# portage, emerge genera shebang/hashbang incorrectos

## jeer

Hola a todos,

Hace mucho no actualizaba mi gentoo y hace 30 dias me dio por actualizarlo, primero pase de python 2.6 a 2.7 y luego actualice el emerge.

ahora resulta que el emerge no compila el gobject-introspection, si descomprimo los fuentes y los compilo a mano todo funciona bien, pero si lo intento por emerge falla.

resulta tambien que compila otros ebuilds pero despues no funcionan...

analizando mucho el problema encontre que emerge esta creando hashbang asi "#!python-2.7", si intento lanzar ese ejecutable obtengo errores de interprete desconocido.

he buscado mucho y encontre que los hashbang soportados son los clasicos:

/usr/bin/python

/usr/bin/env python

no se porque emerge esta generando esos hashbangs incorrectos, si son correctos que me falta habilitar para que funcionen y pueda actualizar el resto de paquetes?

ya he probado recompilando todo lo imaginable y en todos los ordenes posibles. Lo unico que me falta por hacer es un downgrade a portage.

si alguien tiene idea de q hacer le agradeceria me ayudara.

la version de portage que estoy utilizando es 2.1.10.11 en un amd64 no-multilib con gcc 4.5.3 glibc 2.12.2-r0 kernel 2.6.38-r6.

gracias.

----------

## gringo

 *Quote:*   

> si son correctos que me falta habilitar para que funcionen y pueda actualizar el resto de paquetes

 

no sé que errores obtienes exactamente pero despues de actualizar python debes con un eselect python esteblecer que version(es) de python quieres y despues ejecutar python-updater. Con esto creo que el problema estaría solucionado.

saluetes

----------

## jeer

el error es este:

  CCLD   gthash-test

  CC     glib_print-glib-print.o

  CCLD   glib-print

  GEN    g-ir-scanner

  GEN    g-ir-annotation-tool

  GISCAN GLib-2.0.gir

env: ./g-ir-scanner: No existe el fichero o el directorio

make[2]: *** [GLib-2.0.gir] Error 127

make[2]: se sale del directorio `/var/tmp/portage/dev-libs/gobject-introspection-0.10.8/work/gobject-introspection-0.10.8'

make[1]: *** [all-recursive] Error 1

make[1]: se sale del directorio `/var/tmp/portage/dev-libs/gobject-introspection-0.10.8/work/gobject-introspection-0.10.8'

ya tengo el sistema andando...

el python 2.7 ya fue seleccionado como predeterminado y he hecho el python-updater, pero lo primero q intenta compilar es el gobject-introspection, asi q ni modo.

◆ **Datos proporcionados**
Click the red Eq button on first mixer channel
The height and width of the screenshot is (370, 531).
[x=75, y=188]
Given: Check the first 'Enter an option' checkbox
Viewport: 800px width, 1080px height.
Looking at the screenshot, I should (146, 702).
--
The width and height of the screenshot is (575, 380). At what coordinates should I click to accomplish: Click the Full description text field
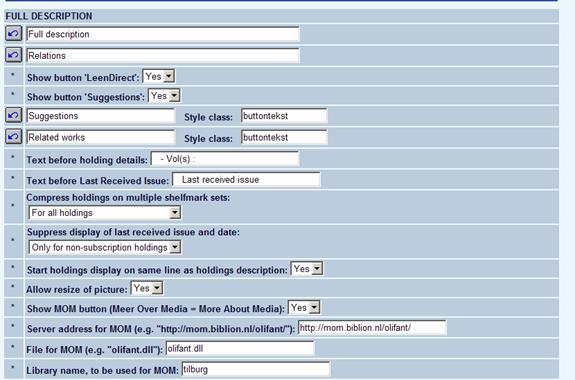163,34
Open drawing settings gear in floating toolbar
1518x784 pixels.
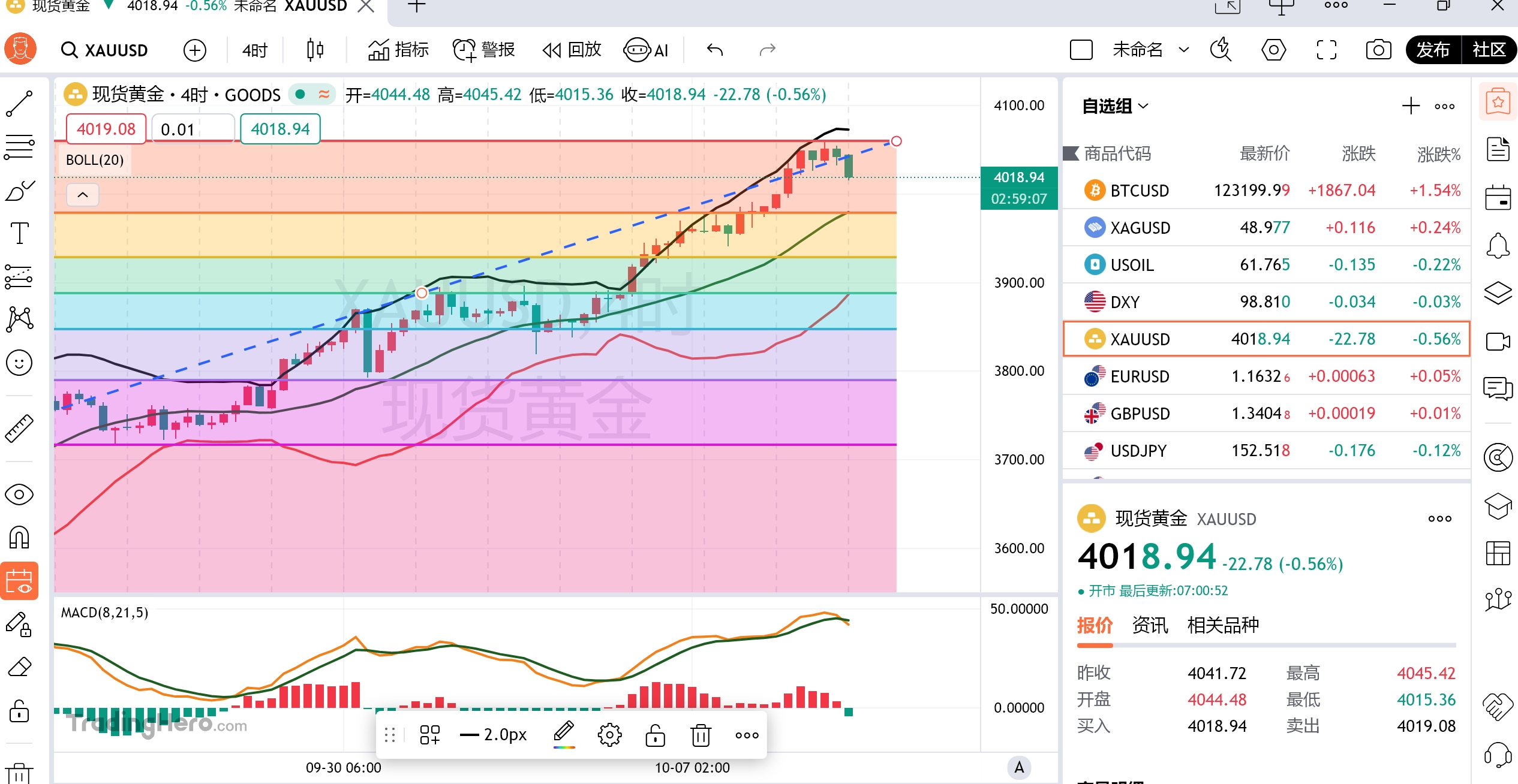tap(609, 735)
...
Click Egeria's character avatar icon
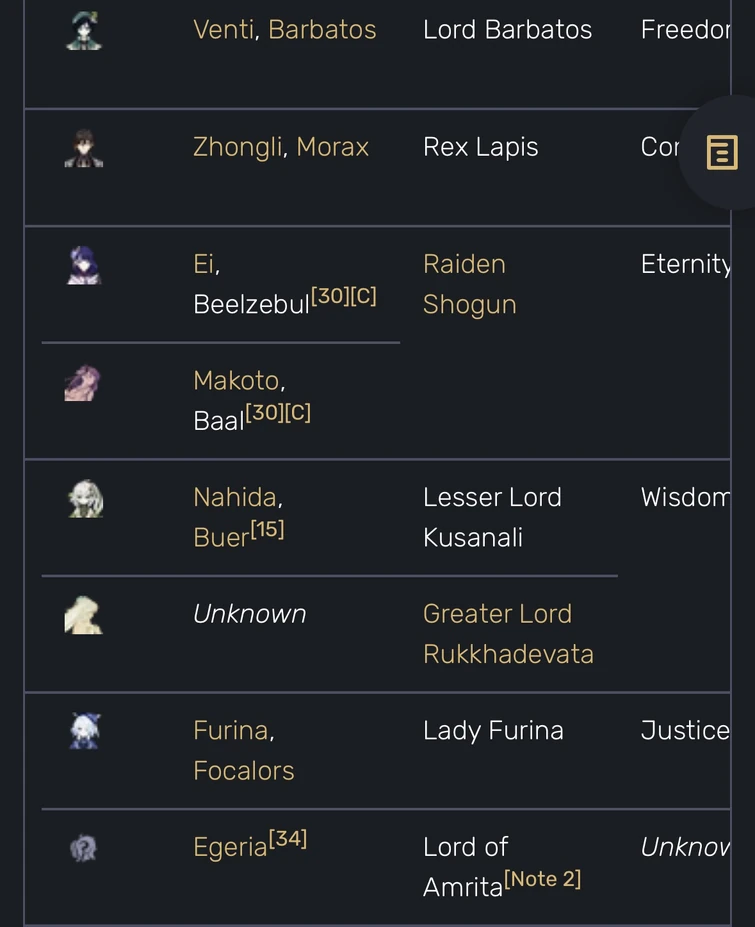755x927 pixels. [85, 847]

◆ **Tareas escritas**
- a) Responde estas preguntas sobre el hilo acerca de portage, una respuesta por línea y con la misma numeración:
(i) ¿Qué versión de portage se está utilizando?
(ii) ¿Qué hashbang dice que está creando emerge?
(iii) Según gringo, ¿qué hay que ejecutar después de establecer la versión de python con eselect python?
- b) En el hilo acerca de portage, ¿por qué no resolvió el problema haber ejecutado python-updater? Explícalo en una o dos oraciones.
- c) Prosigue el hilo acerca de portage a partir del último mensaje.

◆ **Respuestas por tarea**
- a)
(i) La versión 2.1.10.11.
(ii) "#!python-2.7".
(iii) python-updater.

- b) Lo primero que intenta compilar python-updater es gobject-introspection. Ese es precisamente el paquete que emerge no consigue compilar.

- c)
lo que hice fue compilarlo e instalarlo a mano, quitar el use introspection de make.conf, y luego colocarlo en portage.provided

estuve con la maquina parada casi un mes y usandolo con un live cd de ubuntu.

todavia tengo el problema de no poder compilar el gobject-introspection, inclusive compile todas las dependencias del paquete de nuevo.

otros paquetes como gnome-doc-utils compilan pero luego cuando se ejecuta xml2po falla, revisando el ejecutable encontre que llama a otro que es xml2po-2.7 y este cuando lo ejecuto falla.

revisando ese ultimo archivo encuentro q el shebang es "#!python-2.7", si lo cambio manualmente por /usr/bin/python-2.7 entonces funciona bien.

busque con  grep -r "\!python" / y encontre varios que pues repare con otros comandos.

en los ebuilds encontre este comando "python_convert_shebangs", ejemplo

python_convert_shebangs $(python_get_version) "${ED}"usr/bin/xml2po

que al ser eliminada y al volver a generar las verificaciones de los ebuilds e instalarlos todo funciona bien.

entonces a la conclusion que llegue es q mi maquina no soporta los shebangs cortos como #!python y no tengo ni idea de como activarlos.

he buscado en el kernel, en bash ya recompile todo eso...

simplemente no se que mas hacer....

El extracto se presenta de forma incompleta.